Weiteres Sofortpaket gefordert
Deswegen hat der United-Booking-Zusammenschluss Wünsche und Forderungen formuliert [externer Link - pdf]. Sie seien dankbar für bisherige Zuwendungen, bräuchten aber ein weiteres Sofortprogramm für drei Monate in Höhe von 5.000 Euro zur Deckung von Lebenshaltungskosten und zusätzlich 9.000 Euro für laufende Betriebskosten. Viele Künstler hätten bis zum Stichtag 15.März 2020 nur einen kleinen Teil ihrer regulären Sommer-Engagements vertraglich bestätigt, weil einige Festivals eher kurzfristig ihre Künstler buchten. Sie fallen nun durch sämtliche Raster, was Regelungen zu Ausfallhonoraren angeht, wie United Booking argumentiert. Sollten die Künstler von einer weitergehenden Schließung der Clubs und Spielstätten betroffen sein, müssten sie ab August 2020 Ausfallhonorare in Höhe von 60 Prozent erhalten, basierend auf Engagements der entsprechenden Monate des Vorjahres, mit einer Obergrenze von 2.500 Euro, heißt es weiter.

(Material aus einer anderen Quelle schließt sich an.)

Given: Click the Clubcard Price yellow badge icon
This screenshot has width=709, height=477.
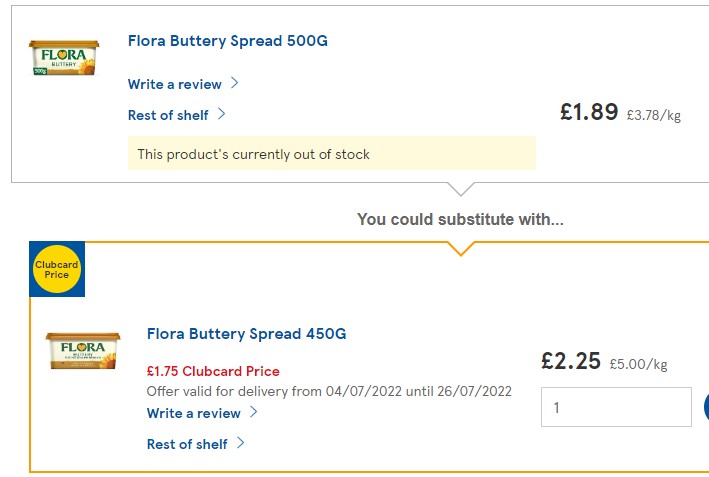Looking at the screenshot, I should (57, 269).
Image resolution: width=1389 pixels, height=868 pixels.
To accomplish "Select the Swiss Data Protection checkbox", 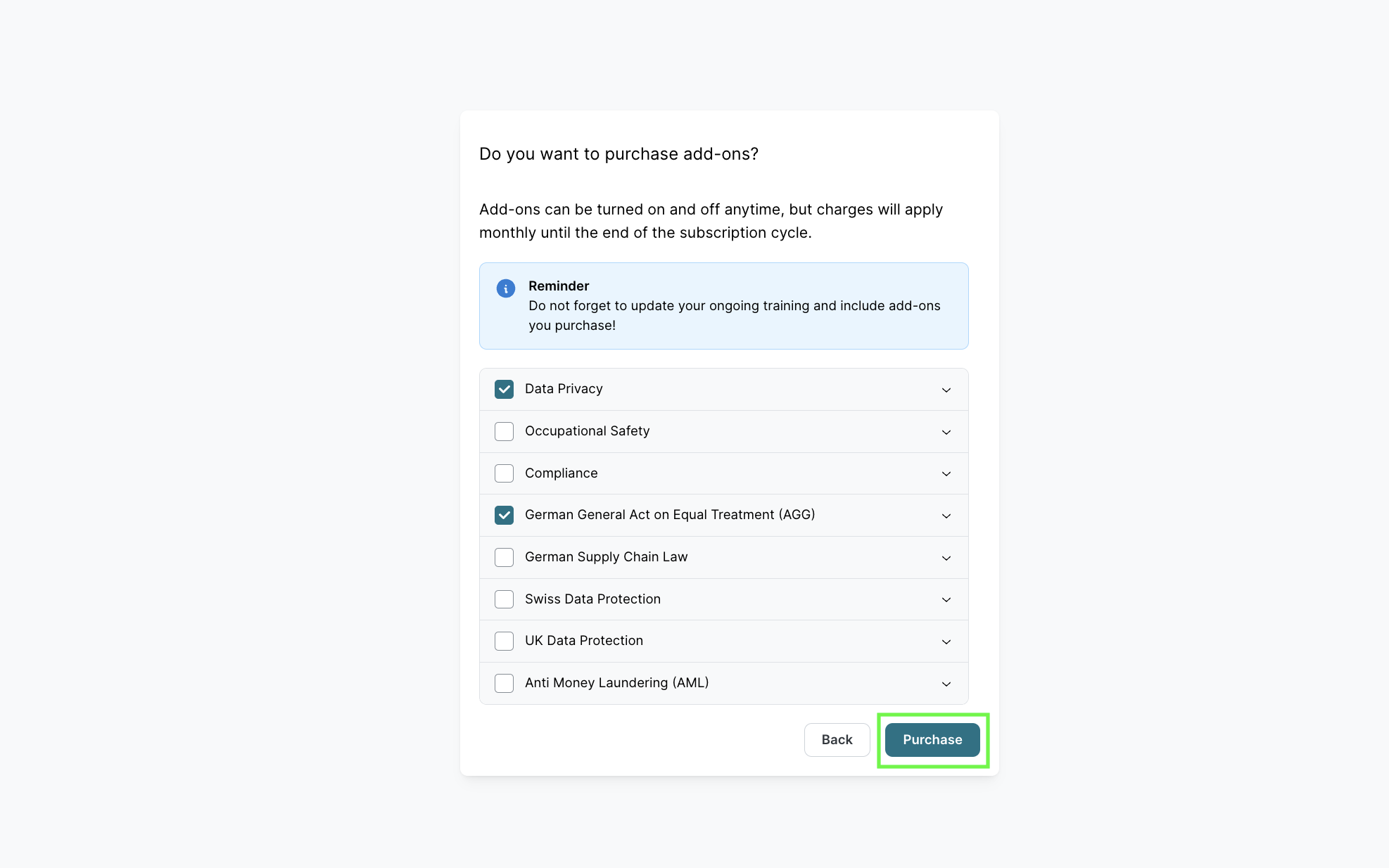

Außerdem brauche die Branche dringend einen verlässlichen Zeitplan für den Neustart von Clubs und Veranstaltungen mit verbindlichen Vorgaben zu Beschränkungen und Hygienevorschriften für den Veranstaltungsbetrieb.
Ausgehen wird nicht mehr so unbedarft sein
Die Pandemie habe jetzt schon sehr viel mit den Menschen gemacht, sagt Anja Schneider. Sie seien gar nicht mehr so unbedarft. Die Bilder der Demo auf dem Wasser dürften davon nicht ablenken. "Wir sind uns alle im Klaren darüber, dass sich der Markt komplett ändern wird", so die DJ-Sprecherin weiter. Trotzdem hoffen wir auf kleinere Lockerungen, damit man mit 100 oder 150 Leuten anfangen kann. Auch open air könnte man jetzt mehr machen. "Warum gibt uns die Stadt Berlin nicht eine Fläche und lässt die von 15 bis 22 Uhr bespielen?", schlägt sie vor. United Booking wähle dann aus, wer auflegt. So könnte dort jedes Wochenende ein Club aufspielen. Aber in Berlin gibt es gerade ein Tanzverbot. Wenn Anja Schneider aus ihrem Haus geht, sieht sie ein Beachvolleyball-Feld, wie sie erzählt. Dort dürfe wieder gespielt werden. Sie sehe also dieses Feld voll mit halbnackten verschwitzen Körpern, die sich einen Ball zuspielen. Sie freue sich für sie, aber frage sich, warum man sich dann nicht auch zur Musik bewegen dürfe.
Bilder Demo-Rave haben nicht geholfen
Dass die Demo am Pfingstsonntag den Musikern, DJs, Agenturen und Bookern nicht geholfen hat, sei allen klar, sagt der United Booking-Vorstand Markus Nisch. So toll die Bilder in normalen Zeiten aussehen würden, so sehr sorgen sie doch jetzt für Kopfschütteln. Aber auch wenn die Bilder aus Berlin spektakulärer seien, möchte er gern darauf hinweisen, dass "das Nicht-Einhalten von Abstandsregeln nicht alleiniges Problem in unserer Szene ist". Das ziehe sich durch ganz Deutschland. Auch bei Familienfeiern in Göttingen und in einer Kirche in Frankfurt am Main, seien die Regeln nicht eingehalten worden. "Wir negieren nicht die Gefahr oder das Virus", so Nisch weiter. Aber die Club- und Musikkultur in Berlin befinde sich in einer ganz kritischen Phase. Nach dem Sommer werde man sehen, dass es einige Festivals und Clubs nicht geschafft haben.